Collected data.
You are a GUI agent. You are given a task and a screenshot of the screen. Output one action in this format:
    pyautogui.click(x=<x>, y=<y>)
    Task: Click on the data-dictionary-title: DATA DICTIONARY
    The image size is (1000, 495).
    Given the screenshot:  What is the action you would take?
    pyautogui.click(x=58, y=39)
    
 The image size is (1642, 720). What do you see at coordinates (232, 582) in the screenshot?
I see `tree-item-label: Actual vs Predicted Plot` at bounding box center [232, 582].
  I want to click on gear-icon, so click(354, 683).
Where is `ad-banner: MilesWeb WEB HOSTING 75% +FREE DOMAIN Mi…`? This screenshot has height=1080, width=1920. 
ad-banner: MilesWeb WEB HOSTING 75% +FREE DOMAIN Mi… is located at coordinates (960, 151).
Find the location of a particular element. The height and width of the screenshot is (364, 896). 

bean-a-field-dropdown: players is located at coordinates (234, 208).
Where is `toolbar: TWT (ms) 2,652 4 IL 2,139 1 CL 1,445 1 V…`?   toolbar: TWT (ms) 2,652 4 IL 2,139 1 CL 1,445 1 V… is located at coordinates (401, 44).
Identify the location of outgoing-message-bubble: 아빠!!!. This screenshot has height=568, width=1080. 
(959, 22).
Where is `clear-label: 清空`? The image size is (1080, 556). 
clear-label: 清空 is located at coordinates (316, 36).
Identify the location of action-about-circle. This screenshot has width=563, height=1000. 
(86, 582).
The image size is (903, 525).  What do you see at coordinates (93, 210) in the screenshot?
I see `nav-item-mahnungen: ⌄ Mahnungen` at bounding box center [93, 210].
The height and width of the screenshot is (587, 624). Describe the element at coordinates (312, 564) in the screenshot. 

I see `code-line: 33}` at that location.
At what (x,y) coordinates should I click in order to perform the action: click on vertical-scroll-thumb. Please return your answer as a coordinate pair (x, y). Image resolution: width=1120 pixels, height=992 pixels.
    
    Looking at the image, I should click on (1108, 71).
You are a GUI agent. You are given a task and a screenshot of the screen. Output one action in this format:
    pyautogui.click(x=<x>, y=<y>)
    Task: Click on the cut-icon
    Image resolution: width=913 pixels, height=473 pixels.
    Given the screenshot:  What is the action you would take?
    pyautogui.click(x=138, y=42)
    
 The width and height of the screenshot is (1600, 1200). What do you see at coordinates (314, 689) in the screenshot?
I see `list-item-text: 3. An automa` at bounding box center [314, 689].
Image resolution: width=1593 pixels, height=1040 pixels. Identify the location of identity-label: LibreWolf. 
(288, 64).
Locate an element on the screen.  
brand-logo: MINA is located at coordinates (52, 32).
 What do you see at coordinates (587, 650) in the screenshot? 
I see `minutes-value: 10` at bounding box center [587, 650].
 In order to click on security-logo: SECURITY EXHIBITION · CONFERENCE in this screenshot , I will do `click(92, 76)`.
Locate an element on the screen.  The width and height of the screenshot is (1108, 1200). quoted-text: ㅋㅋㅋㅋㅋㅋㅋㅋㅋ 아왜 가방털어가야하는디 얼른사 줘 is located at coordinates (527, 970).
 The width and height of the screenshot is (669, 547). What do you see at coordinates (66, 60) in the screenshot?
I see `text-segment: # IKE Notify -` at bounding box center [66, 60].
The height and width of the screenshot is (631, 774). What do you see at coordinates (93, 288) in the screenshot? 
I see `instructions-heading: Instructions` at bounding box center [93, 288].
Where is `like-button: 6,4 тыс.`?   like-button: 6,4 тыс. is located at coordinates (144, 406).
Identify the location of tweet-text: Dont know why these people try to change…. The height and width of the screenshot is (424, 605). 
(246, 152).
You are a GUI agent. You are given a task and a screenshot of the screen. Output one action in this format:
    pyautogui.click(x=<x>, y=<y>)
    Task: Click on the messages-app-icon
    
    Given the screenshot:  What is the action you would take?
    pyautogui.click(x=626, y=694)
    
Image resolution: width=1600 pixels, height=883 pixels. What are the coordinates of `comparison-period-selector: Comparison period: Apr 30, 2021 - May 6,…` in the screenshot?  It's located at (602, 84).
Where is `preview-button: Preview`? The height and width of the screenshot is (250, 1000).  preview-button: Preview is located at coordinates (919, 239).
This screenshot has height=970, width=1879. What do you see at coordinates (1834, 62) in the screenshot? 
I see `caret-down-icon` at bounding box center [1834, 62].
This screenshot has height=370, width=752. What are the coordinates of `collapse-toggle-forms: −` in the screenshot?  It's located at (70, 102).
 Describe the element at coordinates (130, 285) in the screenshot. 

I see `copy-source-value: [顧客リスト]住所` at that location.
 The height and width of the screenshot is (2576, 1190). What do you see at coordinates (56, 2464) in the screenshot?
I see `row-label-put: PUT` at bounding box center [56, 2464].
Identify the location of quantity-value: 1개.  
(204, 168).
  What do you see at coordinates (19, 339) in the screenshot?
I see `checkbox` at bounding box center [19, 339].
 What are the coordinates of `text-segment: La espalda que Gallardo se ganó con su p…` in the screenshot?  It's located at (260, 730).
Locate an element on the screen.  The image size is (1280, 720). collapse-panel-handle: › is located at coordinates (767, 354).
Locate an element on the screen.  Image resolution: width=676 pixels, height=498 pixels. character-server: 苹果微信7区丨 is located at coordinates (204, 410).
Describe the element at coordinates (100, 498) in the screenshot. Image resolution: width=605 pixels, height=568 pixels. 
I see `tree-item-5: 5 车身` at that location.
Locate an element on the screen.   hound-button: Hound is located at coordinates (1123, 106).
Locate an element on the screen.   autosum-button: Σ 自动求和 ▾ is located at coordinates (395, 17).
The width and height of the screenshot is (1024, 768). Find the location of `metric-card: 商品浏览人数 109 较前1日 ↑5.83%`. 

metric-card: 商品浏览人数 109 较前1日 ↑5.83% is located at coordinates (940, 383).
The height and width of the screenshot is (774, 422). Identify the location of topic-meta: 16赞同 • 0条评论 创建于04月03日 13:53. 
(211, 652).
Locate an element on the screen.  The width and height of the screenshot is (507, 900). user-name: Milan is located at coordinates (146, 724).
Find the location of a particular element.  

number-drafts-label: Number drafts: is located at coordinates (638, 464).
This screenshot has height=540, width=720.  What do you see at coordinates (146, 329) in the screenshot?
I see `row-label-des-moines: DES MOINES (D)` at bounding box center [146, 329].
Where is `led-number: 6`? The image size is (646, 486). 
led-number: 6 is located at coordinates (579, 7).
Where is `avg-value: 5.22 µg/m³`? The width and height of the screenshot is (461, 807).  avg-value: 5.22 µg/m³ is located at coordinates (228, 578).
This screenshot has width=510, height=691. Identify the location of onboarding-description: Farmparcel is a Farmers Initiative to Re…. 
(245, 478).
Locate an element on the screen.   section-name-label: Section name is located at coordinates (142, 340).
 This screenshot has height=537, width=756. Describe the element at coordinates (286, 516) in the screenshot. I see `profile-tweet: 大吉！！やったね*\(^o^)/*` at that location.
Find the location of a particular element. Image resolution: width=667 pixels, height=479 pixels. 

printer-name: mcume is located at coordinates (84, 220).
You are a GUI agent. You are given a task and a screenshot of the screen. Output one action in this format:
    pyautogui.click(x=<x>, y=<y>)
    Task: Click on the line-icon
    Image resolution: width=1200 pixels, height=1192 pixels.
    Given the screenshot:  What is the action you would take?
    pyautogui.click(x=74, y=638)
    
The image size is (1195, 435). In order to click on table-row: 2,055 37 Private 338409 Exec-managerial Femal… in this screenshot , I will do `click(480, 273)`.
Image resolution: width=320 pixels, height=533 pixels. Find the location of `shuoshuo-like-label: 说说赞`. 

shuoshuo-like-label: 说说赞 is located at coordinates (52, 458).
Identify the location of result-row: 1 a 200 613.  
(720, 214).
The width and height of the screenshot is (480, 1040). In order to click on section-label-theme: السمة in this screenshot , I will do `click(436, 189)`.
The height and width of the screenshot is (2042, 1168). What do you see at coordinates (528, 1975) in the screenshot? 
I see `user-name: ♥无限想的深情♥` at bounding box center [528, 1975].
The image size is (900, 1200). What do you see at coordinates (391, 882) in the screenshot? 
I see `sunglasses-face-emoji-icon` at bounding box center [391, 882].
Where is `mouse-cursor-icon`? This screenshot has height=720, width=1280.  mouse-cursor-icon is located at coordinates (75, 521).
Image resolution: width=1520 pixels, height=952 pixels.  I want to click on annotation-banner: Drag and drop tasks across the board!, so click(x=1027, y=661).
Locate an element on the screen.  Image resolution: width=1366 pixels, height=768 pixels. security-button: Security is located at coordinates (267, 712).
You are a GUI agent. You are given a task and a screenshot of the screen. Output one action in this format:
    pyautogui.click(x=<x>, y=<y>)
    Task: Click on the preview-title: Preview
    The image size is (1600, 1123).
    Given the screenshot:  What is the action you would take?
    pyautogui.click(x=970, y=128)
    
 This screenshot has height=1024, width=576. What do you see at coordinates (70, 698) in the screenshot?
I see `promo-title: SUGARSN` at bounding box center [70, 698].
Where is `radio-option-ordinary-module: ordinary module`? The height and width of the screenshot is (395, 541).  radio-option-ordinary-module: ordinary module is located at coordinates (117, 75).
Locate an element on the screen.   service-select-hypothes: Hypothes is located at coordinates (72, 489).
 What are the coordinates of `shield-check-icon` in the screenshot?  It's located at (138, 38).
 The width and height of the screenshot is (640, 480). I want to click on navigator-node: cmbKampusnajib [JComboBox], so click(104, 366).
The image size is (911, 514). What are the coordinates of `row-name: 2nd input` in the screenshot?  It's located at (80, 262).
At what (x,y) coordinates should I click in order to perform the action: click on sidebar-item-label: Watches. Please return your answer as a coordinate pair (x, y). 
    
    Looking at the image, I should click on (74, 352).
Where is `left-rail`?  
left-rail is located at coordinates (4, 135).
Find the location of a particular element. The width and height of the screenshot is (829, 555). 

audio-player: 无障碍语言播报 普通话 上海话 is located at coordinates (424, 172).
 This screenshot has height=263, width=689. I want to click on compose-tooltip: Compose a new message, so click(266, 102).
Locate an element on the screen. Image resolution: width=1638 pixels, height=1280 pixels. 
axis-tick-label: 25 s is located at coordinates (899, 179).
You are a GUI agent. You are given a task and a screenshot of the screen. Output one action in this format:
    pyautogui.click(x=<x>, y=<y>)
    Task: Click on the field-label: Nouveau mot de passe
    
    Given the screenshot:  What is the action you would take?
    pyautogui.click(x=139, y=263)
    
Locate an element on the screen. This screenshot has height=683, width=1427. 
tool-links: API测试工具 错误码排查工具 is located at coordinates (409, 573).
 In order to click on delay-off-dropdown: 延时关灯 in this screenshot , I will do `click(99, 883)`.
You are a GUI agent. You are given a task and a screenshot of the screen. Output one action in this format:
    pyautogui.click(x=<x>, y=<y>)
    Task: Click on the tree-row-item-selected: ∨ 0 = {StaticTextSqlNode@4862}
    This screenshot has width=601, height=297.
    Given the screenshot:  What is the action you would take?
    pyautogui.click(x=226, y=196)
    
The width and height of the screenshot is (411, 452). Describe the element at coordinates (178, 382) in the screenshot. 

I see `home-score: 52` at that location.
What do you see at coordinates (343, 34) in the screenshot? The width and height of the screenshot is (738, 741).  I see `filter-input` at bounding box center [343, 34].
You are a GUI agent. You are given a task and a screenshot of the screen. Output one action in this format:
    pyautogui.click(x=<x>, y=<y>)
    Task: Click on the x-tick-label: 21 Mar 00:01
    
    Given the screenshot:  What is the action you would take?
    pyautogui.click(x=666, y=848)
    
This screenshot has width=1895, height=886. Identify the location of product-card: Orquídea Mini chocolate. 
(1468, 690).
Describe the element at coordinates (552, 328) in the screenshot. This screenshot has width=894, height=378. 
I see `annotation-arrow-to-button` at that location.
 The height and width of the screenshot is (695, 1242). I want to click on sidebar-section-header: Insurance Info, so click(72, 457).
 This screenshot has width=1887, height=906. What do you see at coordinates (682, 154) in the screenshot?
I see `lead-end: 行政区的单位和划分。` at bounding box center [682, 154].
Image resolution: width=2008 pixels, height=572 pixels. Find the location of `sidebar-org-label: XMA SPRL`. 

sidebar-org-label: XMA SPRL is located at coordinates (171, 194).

Prompt.
Lay out the items as a JSON list of strings, starting with the very first line and going on through the line with "I want to click on gear-icon, so", both included. Give one string per line and leave out blank lines.

Worked solution.
[
  "You are a GUI agent. You are given a task and a screenshot of the screen. Output one action in this format:",
  "    pyautogui.click(x=<x>, y=<y>)",
  "    Task: Click on the data-dictionary-title: DATA DICTIONARY",
  "    The image size is (1000, 495).",
  "    Given the screenshot:  What is the action you would take?",
  "    pyautogui.click(x=58, y=39)",
  " The image size is (1642, 720). What do you see at coordinates (232, 582) in the screenshot?",
  "I see `tree-item-label: Actual vs Predicted Plot` at bounding box center [232, 582].",
  "  I want to click on gear-icon, so click(354, 683)."
]